[Material provided]
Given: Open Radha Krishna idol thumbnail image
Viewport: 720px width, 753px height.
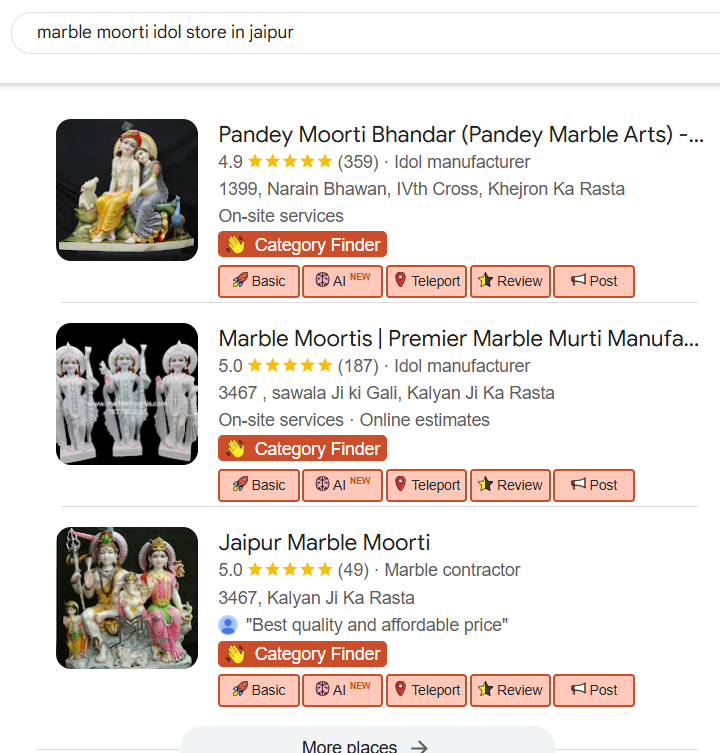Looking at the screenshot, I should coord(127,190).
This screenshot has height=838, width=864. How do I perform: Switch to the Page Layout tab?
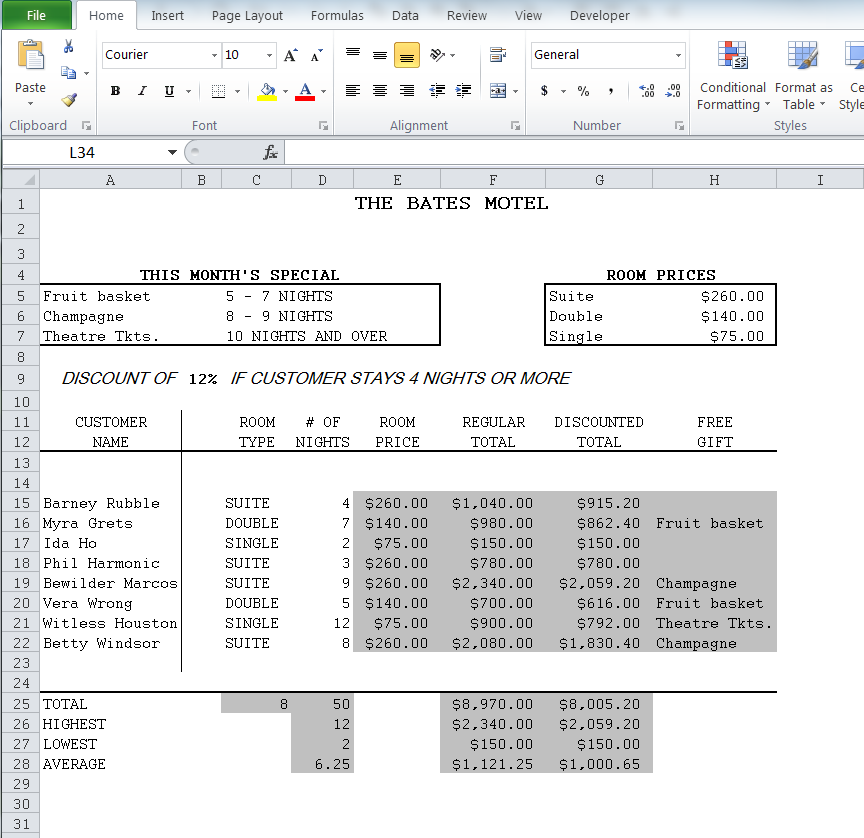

--

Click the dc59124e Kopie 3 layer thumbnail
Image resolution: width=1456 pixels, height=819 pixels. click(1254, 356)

[Task to carry out] The material above holds pictures; leave them out. Repeat exactly the lines from the one containing "Given: Open Radha" through the one containing "This screenshot has", and nothing else.

[Result of this task]
Given: Open Radha Krishna idol thumbnail image
Viewport: 720px width, 753px height.
Looking at the screenshot, I should coord(127,190).
This screenshot has height=838, width=864. How do I perform: Switch to the Page Layout tab?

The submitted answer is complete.